Personally, I doubt that a change in policy to include “prayers” from people of diverse beliefs will make any real difference to anyone. People who want to believe that our laws are derived from God, rather than popular sovereignty, as our Constitution says, will not be convinced by argument or history. Their stiff-necked opposition to reality is a product of their own inner drives, which probably “find” it convenient to nurse a counterfactual belief, to serve psychological needs that exceed my knowing. Others disagree and argue that changing the words we use and the way we use them will, over time, preclude the possibility of such opposition. I doubt it. Humans have proven relentlessly inventive in their ability to coin new expressions in service of their prejudices.

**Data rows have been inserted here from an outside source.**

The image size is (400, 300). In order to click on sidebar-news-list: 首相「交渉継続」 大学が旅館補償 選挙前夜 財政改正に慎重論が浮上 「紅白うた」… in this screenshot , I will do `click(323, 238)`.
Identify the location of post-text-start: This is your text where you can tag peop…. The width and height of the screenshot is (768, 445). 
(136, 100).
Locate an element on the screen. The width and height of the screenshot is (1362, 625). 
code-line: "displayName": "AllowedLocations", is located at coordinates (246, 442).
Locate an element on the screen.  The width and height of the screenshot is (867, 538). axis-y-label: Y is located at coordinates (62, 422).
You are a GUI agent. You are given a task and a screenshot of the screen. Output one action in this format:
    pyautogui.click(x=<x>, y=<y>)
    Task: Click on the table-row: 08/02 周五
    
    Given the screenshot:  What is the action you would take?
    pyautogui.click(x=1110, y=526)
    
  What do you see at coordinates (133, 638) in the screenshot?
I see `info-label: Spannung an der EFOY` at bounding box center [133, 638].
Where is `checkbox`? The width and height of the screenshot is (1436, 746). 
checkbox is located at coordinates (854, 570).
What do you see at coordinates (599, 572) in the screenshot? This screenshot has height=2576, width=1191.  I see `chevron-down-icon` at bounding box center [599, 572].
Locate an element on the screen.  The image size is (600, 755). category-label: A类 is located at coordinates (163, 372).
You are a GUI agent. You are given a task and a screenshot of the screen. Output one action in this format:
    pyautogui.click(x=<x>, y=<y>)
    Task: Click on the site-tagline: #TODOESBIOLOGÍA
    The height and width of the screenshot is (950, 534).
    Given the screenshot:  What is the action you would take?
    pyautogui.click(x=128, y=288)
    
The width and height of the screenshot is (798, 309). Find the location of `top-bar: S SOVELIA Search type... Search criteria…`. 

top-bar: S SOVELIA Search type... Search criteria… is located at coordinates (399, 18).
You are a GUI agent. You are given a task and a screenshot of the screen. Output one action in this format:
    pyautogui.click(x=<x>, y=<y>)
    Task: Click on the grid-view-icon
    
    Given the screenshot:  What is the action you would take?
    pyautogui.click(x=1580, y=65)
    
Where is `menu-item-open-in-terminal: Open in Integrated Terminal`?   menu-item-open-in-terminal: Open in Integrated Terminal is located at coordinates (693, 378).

And, finally, the matter of “prayer.”
Some people see the opposition to “sectarian prayer” or “prayer mentioning Christ” as opposition to “prayer” in general. And I do not doubt that some opponents of legislative prayer would rather we strip our governmental processes of anything that does not bear directly on matters at hand: budgets, expenditures, hiring, firing, rules of conduct, etc. But I say their view of the world is unnecessarily drab and utilitarian, and a tacit denial of how people actually experience the universe.
We live in a transactional world, where labor and resources are shifted around by lawful exchange in hopes of increasing the overall “value” of our economy and the aggregate happiness of our citizens. This takes a lot of work, so there is always a lot of business to do, and I can see why some people would prefer a governmental process that is just a utilitarian device for getting things done. But the transactional quality of life does not overcome the transcendental quality of experience. And by that I mean not that there are supernatural forces at work in our world, but that the universe is far more complicated that our little brains can comprehend: we should not be surprised by transcendental experience, or the sense that our lives and activities are important, not to be abandoned or taken lightly, that powers beyond our comprehension are always on the verge of interfering in our lives.
Emptying the universe of supernatural forces and adopting a scientific outlook does not leave us with a world where everything is explained or even explainable. There are still mysteries everywhere, including the problems of understanding ourselves and our society—like why are some people so intent on believing in things that are both unobserved and nonsensical? Paying heed to those mysteries by ceremonial remarks that might be construed as “prayers”—whether they “mention Christ” or not—can still be, and in my opinion should be, a good way to remind ourselves, especially in the task of governing, that the quantity of the unknown far exceeds what is known.
There are different ways to “pray,” and not all of them involve petitions for knowledge or guidance or any other tangible benefits from an intangible deity. “Prayer” can also include acknowledgements that we wrestle with our lack of knowledge, the absence of guidance, and the ever-present desire for tangible benefits that we still manage to do without. So if the Fresno City Council—or any other governing body—wanted to open each of its sessions with the admission that none of its members will ever know enough to make the best decisions, I would be happy.